Juncker nimmt den Schlapphut
Luxemburger Geheimdienstskandal führt zu Neuwahlen
Obwohl der populäre Luxemburger Staatschef Jean-Claude Juncker noch im Laufe des Mittwochs einen Rücktritt ausschloss, kündigte der Premierminister an, am Donnerstag gegenüber dem Großherzog sein Rücktrittsgesuch einzureichen. Als Grund wird in der deutschen Presse überwiegend das Abhören von linken Oppositionellen genannt, sowie der Juncker offenbar entglittenen Geheimdienst Service de renseignement de l'État (SREL), der etwa Dienst-Luxuskarossen vertickte. Doch das Bespitzeln von des Kommunismus Verdächtigen dürfte aus deutscher Perspektive eine eher lässliche Sünde sein, denn etwa der deutsche Inlandsgeheimdienst "Bundesamt für Verfassungsschutz" lässt es sich nicht nehmen, selbst Mitglieder des Bundestags nachrichtendienstlich zu überwachen, wenn diese etwa der Linkspartei angehören.
Die eigentlichen Vorwürfe der Luxemburger resultieren nicht aus dem Geheimdienstausschuss, der nunmehr seinen Bericht vorlegte, sondern aus dem infamen Vertuschungsversuch von Junckers "Kronpinz" Luc Frieden, als Justizminister 2006 bei den Ermittlungen zur Bombenleger-Affäre Druck auf den Staatsanwalt und die Ermittlungsrichterin auszuüben. Auch führende Polizisten wollten nicht so recht ermitteln. Doch die Bombenleger-Affäre führte schließlich zur Anklage gegen zwei Ex-Elitepolizisten. Nach 57 Prozesstagen zeichnet sich ab, dass der Bombenserie zwischen 1984 und 1986 Insiderjobs zugrunde liegen müssen, wobei wenig für eine Schuld der beiden Angeklagten spricht. Ein weitaus besseres Motiv hätten der SREL bzw. die NATO gehabt, deren Handlungsspielraum durch die Anschläge erweitert wurde.
Der SREL hatte versucht, den ermittelnden Staatsanwalt mit Vorwürfen angeblicher Pädophilie mundtot zu machen und ihm eine Falle zu stellen. Schlagzeilen machte eine Unterredung zwischen Juncker und seinem damaligen SREL-Chef Marco Mille, der dieses Gespräch mit einer als Armbanduhr getarnten Wanze aufzeichnete. Gut möglich, dass Mille sich gegenüber Junckers möglicherweise fragwürdigen Aufträgen absichern wollte.
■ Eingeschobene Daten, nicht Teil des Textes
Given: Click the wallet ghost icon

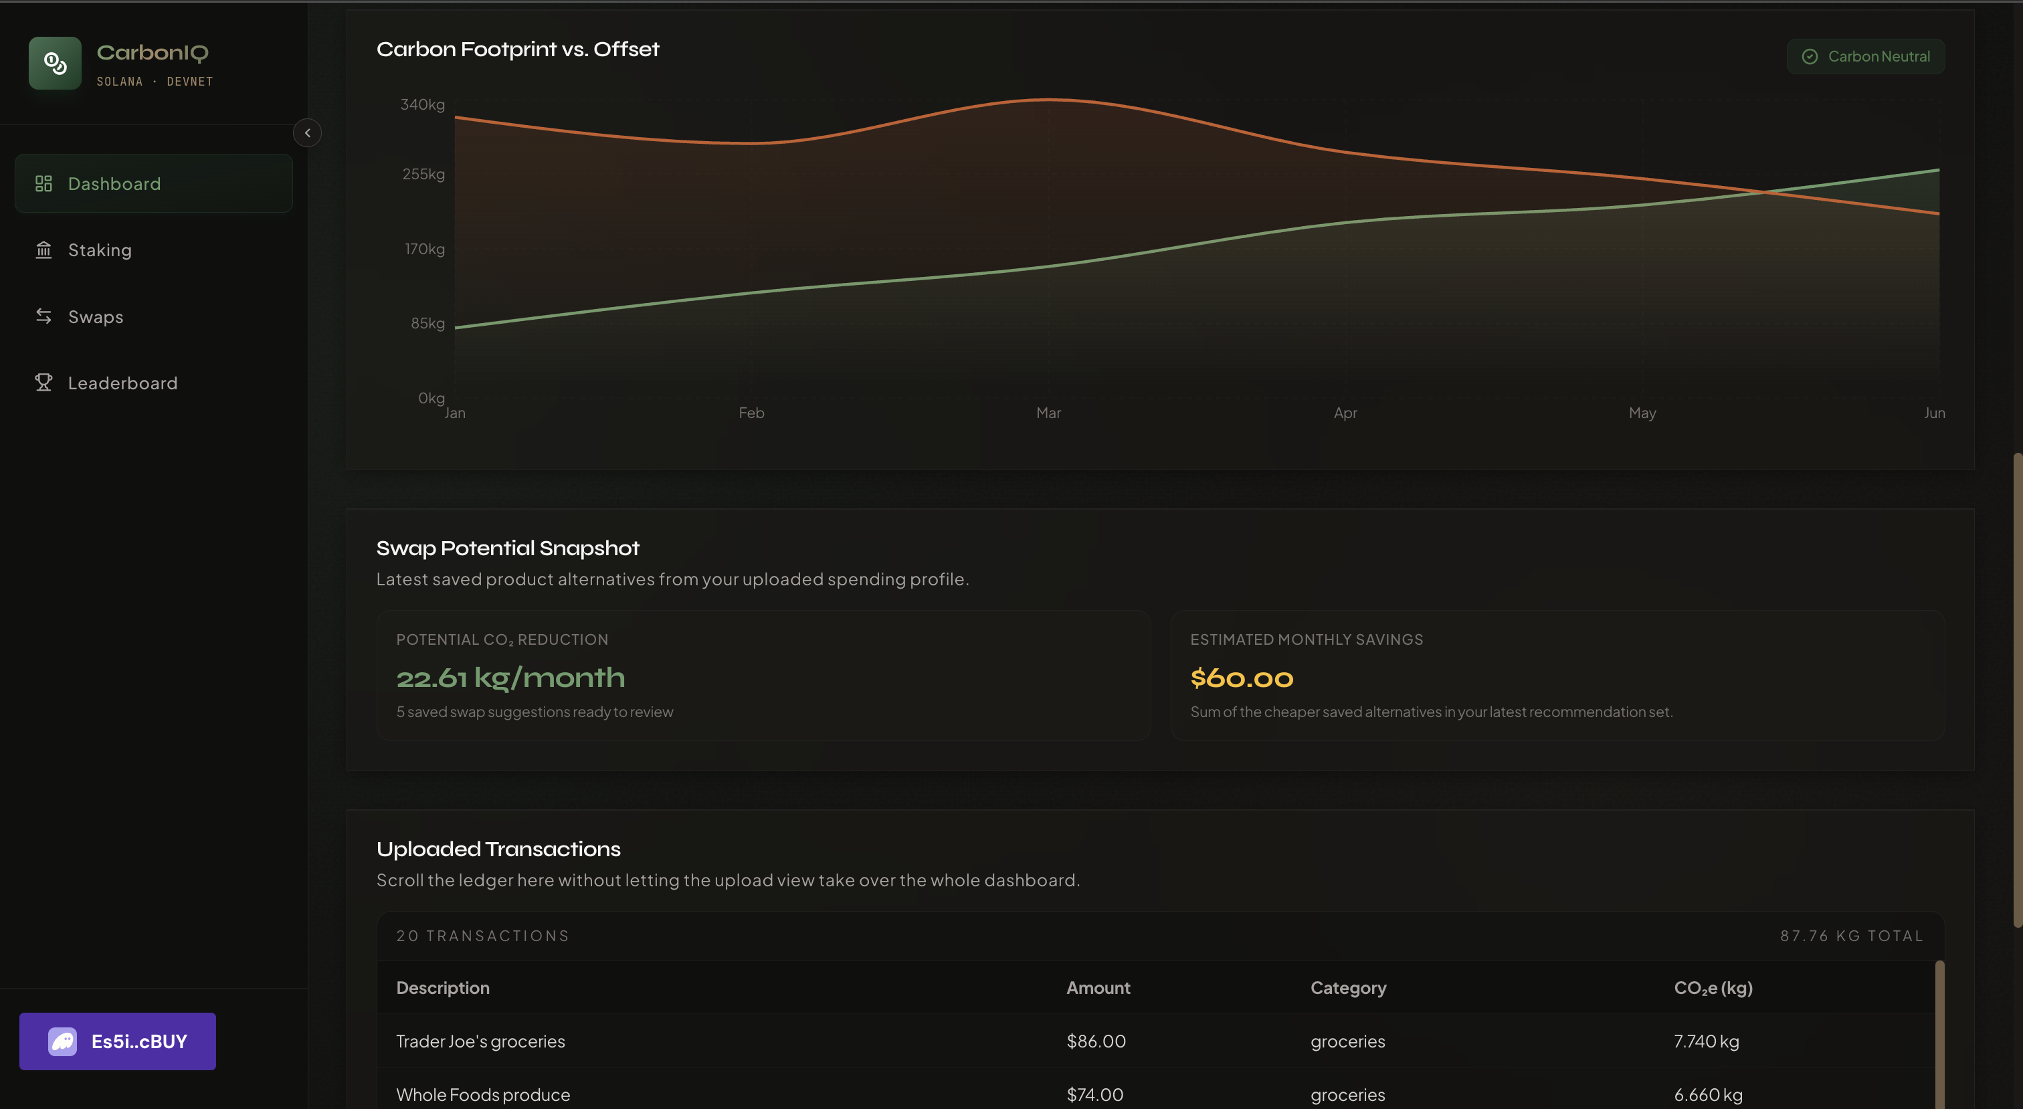Looking at the screenshot, I should tap(63, 1041).
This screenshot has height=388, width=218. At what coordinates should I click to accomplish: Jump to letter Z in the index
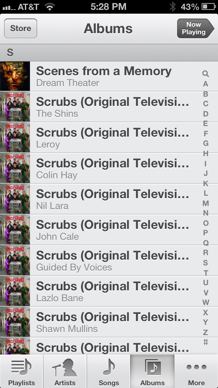[x=205, y=332]
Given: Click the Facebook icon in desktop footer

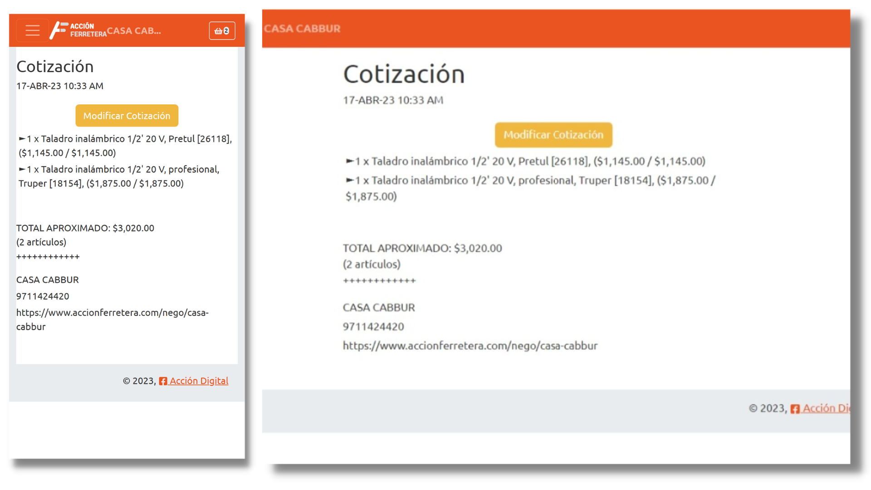Looking at the screenshot, I should point(795,409).
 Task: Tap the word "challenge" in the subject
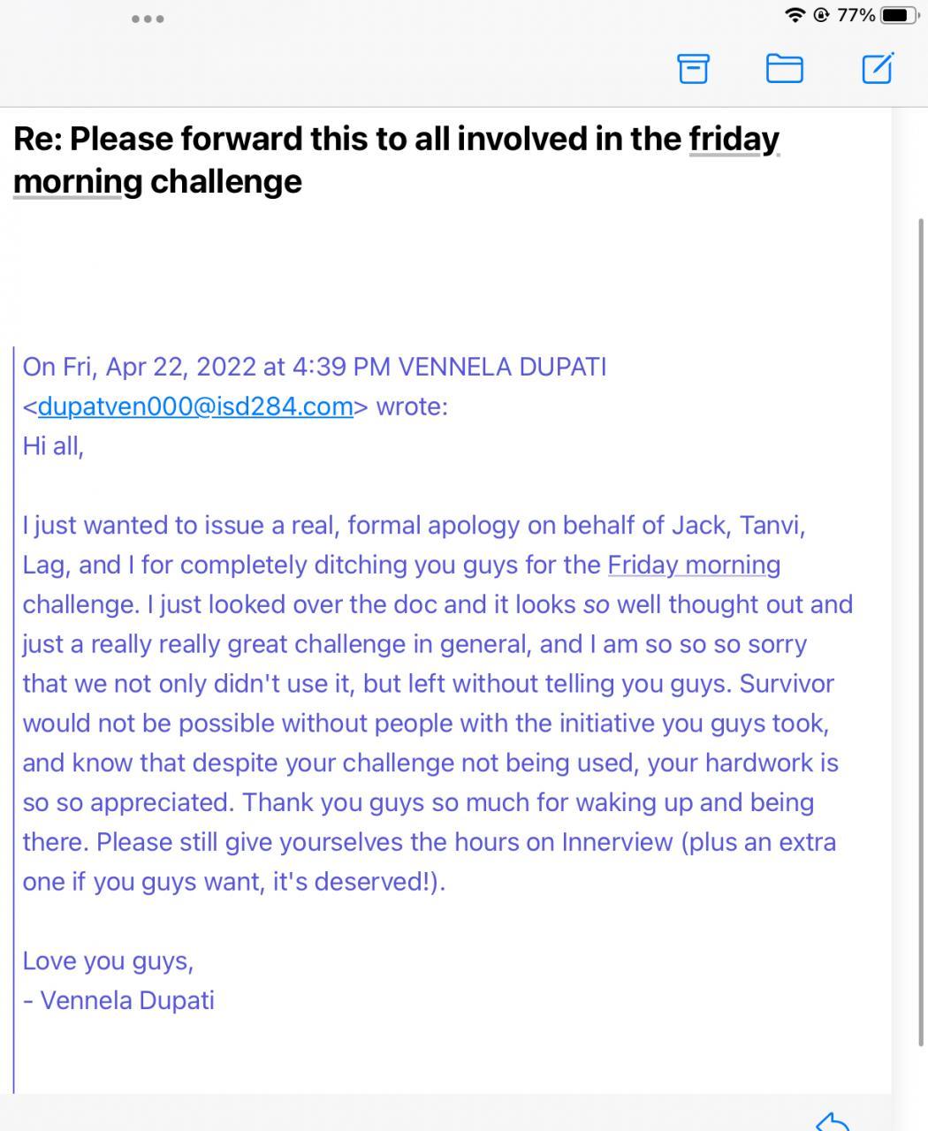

Der rebellische Strafverteidiger Dr. Gaston Vogel, der einen der beiden Angeklagten vertritt, hat die aktuellen Prism-Enthüllungen zum Anlass genommen, auch insoweit Juncker zu befragen. Am Dienstag hat ein Unbekannter die Eingangstür des temperamentvollen Anwalts mit einem Stein eingeschlagen. Nachbarn haben offenbar einen Mann um die 30 gesehen. Vogel berichtet sogar von Morddrohungen.